A consequence of the above factors is that developing an aquifer storage facility is usually time consuming and expensive. Aquifers are generally the least desirable and most expensive type of a natural gas storage facility.

(A) Salt Formation

Underground salt formations are well suited to natural gas storage. Salt caverns allow very little of the injected natural gas to escape from storage unless specifically extracted. The walls of a salt cavern are strong and impervious to gas over the lifespan of the storage facility.

Once a suitable salt feature discovered and found to suitable for the development of a gas storage facility a cavern is created within the salt feature. This is done by the process of cavern leaching. Fresh water is pumped down a borehole into the salt. Some of the salt is dissolved leaving a void and the water, now saline, is pumped back to the surface. The process continues until the cavern is the desired size. Once created, a salt cavern offers an underground natural gas storage vessel with very high deliverability. Cushion gas requirements are low, typically about 33 percent of total gas capacity.

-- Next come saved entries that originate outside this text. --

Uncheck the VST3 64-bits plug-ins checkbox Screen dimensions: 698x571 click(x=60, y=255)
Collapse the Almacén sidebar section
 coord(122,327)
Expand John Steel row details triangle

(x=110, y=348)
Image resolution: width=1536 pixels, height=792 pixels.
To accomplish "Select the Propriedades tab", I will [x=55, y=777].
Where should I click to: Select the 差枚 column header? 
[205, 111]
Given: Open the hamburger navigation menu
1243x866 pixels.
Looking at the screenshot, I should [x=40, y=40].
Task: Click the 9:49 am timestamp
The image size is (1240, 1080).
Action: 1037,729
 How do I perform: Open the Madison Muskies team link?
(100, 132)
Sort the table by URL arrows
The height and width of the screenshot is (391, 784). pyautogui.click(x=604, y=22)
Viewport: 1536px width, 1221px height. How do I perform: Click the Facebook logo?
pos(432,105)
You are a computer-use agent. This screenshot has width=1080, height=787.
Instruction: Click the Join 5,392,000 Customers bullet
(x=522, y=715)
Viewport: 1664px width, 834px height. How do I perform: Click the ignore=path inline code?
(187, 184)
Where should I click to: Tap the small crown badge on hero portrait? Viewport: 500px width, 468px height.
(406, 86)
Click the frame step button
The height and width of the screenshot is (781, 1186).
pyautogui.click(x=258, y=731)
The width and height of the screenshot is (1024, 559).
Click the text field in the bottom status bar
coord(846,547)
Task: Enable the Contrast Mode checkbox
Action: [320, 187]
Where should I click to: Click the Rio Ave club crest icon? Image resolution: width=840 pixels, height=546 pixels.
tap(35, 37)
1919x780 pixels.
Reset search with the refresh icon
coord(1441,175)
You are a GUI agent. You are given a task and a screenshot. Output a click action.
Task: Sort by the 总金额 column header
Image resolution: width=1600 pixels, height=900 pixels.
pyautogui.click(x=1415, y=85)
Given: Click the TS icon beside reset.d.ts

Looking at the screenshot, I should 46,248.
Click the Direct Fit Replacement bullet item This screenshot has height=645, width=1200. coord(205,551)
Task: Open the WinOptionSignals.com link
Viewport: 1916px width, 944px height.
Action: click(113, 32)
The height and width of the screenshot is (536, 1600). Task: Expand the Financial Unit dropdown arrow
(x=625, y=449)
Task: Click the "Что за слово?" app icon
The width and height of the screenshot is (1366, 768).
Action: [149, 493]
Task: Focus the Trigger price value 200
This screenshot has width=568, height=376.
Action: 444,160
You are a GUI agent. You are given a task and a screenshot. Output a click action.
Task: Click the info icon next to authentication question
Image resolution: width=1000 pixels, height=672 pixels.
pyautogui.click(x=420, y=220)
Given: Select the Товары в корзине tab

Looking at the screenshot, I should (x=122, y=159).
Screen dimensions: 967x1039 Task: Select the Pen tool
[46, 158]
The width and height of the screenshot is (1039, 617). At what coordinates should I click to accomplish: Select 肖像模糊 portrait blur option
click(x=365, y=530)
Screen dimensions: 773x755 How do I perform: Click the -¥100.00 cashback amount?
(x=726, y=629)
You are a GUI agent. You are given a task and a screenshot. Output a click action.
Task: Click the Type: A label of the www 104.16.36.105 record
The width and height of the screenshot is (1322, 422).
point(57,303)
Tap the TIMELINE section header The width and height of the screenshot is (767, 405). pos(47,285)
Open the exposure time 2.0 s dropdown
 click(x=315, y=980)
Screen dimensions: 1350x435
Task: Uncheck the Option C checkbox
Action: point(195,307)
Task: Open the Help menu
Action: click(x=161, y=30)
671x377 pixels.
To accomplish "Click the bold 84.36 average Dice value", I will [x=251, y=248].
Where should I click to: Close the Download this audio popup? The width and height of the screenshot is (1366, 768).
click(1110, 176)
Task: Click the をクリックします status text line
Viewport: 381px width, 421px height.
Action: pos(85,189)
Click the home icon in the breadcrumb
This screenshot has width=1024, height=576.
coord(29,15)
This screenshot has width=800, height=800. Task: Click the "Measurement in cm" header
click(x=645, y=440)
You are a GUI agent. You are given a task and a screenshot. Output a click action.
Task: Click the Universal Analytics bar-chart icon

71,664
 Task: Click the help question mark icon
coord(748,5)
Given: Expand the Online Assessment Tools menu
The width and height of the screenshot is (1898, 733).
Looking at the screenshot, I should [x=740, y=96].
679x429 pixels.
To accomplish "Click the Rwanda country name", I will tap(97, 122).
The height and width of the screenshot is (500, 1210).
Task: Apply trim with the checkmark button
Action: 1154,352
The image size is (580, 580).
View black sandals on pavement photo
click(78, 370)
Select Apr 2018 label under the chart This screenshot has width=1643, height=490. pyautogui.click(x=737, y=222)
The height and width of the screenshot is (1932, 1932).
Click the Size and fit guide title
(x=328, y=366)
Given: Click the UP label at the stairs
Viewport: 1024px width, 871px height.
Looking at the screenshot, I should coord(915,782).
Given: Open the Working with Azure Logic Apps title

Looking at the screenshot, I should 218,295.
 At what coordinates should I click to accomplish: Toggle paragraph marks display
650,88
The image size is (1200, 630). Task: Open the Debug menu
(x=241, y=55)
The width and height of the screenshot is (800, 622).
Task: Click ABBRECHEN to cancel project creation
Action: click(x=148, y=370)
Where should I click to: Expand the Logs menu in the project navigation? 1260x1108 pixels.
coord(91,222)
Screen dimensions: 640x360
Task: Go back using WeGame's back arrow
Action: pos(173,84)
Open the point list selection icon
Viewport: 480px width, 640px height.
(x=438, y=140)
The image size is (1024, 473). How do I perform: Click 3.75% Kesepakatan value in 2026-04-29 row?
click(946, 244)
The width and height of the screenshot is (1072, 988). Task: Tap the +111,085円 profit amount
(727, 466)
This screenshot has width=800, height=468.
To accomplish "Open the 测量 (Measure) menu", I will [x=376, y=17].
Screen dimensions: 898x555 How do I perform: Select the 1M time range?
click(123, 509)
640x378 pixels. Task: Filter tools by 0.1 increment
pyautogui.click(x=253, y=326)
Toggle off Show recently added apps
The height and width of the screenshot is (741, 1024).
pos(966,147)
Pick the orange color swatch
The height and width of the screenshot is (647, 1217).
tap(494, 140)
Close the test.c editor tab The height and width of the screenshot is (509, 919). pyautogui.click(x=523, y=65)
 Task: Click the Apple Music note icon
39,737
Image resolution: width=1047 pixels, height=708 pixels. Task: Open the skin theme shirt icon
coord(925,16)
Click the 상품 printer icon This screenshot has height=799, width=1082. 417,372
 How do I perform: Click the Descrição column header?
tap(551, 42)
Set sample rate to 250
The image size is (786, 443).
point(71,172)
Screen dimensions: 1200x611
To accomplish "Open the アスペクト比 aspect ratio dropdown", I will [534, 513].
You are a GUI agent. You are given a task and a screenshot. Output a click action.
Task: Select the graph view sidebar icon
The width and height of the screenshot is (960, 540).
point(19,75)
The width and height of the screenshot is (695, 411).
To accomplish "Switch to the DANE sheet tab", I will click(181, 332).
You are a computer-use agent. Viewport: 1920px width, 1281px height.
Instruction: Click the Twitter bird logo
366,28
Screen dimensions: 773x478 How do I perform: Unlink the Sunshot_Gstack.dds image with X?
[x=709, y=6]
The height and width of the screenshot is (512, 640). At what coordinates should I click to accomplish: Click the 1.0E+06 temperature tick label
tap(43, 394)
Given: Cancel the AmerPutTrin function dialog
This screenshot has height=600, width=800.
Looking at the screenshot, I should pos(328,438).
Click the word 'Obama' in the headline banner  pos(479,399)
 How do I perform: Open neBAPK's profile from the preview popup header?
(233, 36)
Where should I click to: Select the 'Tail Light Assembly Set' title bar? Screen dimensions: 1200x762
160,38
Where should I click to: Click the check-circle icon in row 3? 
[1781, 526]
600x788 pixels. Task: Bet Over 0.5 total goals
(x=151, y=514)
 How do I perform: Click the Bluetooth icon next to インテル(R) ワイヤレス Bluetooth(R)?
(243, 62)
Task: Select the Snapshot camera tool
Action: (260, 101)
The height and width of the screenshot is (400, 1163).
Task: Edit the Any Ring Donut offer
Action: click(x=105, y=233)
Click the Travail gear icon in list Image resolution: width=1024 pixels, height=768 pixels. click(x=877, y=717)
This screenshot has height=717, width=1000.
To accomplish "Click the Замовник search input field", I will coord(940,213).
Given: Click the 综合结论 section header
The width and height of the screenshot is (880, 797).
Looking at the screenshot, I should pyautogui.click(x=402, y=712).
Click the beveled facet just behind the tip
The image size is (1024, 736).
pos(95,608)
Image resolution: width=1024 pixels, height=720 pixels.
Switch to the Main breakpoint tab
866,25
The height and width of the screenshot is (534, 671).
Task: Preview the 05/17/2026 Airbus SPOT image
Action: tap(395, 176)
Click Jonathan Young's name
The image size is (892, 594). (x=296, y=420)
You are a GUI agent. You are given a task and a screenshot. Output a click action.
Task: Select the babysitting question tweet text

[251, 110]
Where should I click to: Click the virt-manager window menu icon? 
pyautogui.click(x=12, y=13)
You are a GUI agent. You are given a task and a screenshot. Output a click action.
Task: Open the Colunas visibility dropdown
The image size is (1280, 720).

Salt caverns are usually much smaller than depleted gas reservoir and aquifer storage facilities. A salt cavern facility may occupy only one one-hundredth of the area taken up by a depleted gas reservoir facility. Consequently, salt caverns cannot hold the large volumes of gas necessary to meet base load storage requirements. Deliverability from salt caverns is, however, much higher than for either aquifers or depleted reservoirs. This allows the gas stored in a salt cavern to be withdrawn and replenished more readily and quickly. This quick cycle-time is useful in emergency situations or during short periods of unexpected demand surges.

Although construction is more costly than depleted field conversions when measured on the basis of dollars per thousand cubic feet of working gas, the ability to perform several withdrawal and injection cycles each year reduces the effective cost.